In our example, the trickster asks a manager to tell every employee to return his call (the ICMP Echo Requests) on his private number to give a project status update — but the private number (the spoofed IP address) actually belongs to the trickster’s targeted victim. As a result, the victim receives an onslaught of unwanted phone calls (the ICMP Echo Replies) from each employee in the office.

Types of Smurf Attacks

Smurf attacks are generally categorized as basic or advanced. The only difference in the type of attack is the degree of the attack that takes place.

  • Basic: The attacker floods a single victim’s network with ICMP Echo Request packets.
  • Advanced: The attack is identical to a basic attack, except the Echo Request Packets are configured to allow them to respond to additional third-party victims, enabling the attacker to target multiple victims at once.


What’s the Difference Between a Smurf Attack and a DDoS Attack?

A DDoS attack aims to prevent victims from accessing their network by flooding it with fake information requests. A Smurf attack is a form of a DDoS attack that renders a victim’s network inoperable in a similar way, but the difference is that it does so by exploiting IP and ICMP vulnerabilities. Leveraging these vulnerabilities is what sets a Smurf attack apart, in turn increasing the potential for damage.


What’s the Difference Between a Smurf Attack and a Fraggle Attack?

Both a Fraggle attack and a Smurf attack are forms of a DDoS attack that aim to flood a victim’s system with fake information requests. The difference is that while a Smurf attack uses spoofed ICMP packets, a Fraggle attack uses spoofed User Datagram Protocol (UDP) traffic to achieve the same goal. Everything else about these attacks are the same.

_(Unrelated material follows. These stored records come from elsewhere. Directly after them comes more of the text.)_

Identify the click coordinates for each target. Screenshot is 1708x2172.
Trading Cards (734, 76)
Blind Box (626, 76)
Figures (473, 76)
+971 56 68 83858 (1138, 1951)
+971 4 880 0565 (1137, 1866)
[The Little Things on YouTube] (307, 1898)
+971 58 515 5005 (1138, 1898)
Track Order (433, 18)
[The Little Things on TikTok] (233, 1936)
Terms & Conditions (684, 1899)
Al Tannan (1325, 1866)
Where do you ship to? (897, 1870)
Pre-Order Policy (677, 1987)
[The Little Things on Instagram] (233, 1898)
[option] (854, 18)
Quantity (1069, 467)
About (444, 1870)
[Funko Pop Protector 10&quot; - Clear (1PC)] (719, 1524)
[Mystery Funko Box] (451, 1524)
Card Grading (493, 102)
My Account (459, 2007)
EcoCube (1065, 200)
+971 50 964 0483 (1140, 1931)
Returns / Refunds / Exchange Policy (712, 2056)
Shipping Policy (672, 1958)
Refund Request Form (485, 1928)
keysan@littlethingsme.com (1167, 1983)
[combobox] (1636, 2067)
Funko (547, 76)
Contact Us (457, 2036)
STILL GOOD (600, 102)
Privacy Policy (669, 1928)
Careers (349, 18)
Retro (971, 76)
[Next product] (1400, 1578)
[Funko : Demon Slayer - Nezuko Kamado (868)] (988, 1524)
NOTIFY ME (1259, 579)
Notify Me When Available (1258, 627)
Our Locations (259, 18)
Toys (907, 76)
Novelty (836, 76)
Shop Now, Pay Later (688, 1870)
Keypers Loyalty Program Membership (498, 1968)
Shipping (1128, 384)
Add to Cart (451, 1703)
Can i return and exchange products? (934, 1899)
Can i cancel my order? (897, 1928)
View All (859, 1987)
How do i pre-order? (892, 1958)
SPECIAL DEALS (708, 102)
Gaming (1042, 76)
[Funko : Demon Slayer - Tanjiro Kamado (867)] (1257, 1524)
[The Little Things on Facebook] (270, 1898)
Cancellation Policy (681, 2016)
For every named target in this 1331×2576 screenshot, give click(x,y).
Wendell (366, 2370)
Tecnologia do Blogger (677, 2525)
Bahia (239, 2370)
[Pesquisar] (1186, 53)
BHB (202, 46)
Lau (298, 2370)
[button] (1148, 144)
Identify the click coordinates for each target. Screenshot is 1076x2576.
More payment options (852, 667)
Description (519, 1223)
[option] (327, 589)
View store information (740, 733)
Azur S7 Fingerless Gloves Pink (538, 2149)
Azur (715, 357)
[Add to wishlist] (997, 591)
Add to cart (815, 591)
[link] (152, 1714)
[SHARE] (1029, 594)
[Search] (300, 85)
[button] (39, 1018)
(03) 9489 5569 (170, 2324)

Consequences of a Smurf Attack

While the goal of a Smurf attack is to render a victim’s system useless for days or even hours, iit can also be the first step toward more harmful attacks like data theft or identity theft. Either way, the consequences of a Smurf attack remain:

  • Revenue loss: A company server that’s inoperable for hours or days on end often means a halt in business operations, resulting in lost revenue and frustrated customers.
  • Data theft: Attackers can gain unauthorized access to the data on the victim’s host server during an attack.
  • Reputational damage: If your clients’ confidential data is leaked after an attack, it can lead to a permanent breach in their trust and loyalty to your organization.

Mitigation Methods and How to Protect Yourself

Mitigating a Smurf attack comes down to securing your network, which begins with your router. To protect yourself, you’ll need to configure how your routers and devices interact with ICMP packets. This involves two important prevention steps:

  • Disable IP broadcasting on all network routers.
  • Configure your network devices to not respond to ICMP Echo Requests.


If your current router is an older model, it’s wise to invest in a new one, as newer models usually come with the above configurations already in place by default.

In addition to these steps, investing in an antivirus and anti-malware solution to secure your firewalls adds an added layer of protection to your network.

As with most cyberattacks, prevention is often the best strategy for protection. While Smurf attacks are nothing new, they remain a common tactic among cybercriminals looking to exploit vulnerable networks. To further protect yourself from cyberattacks in all their forms, consider installing a trusted antivirus software to keep all your devices secure.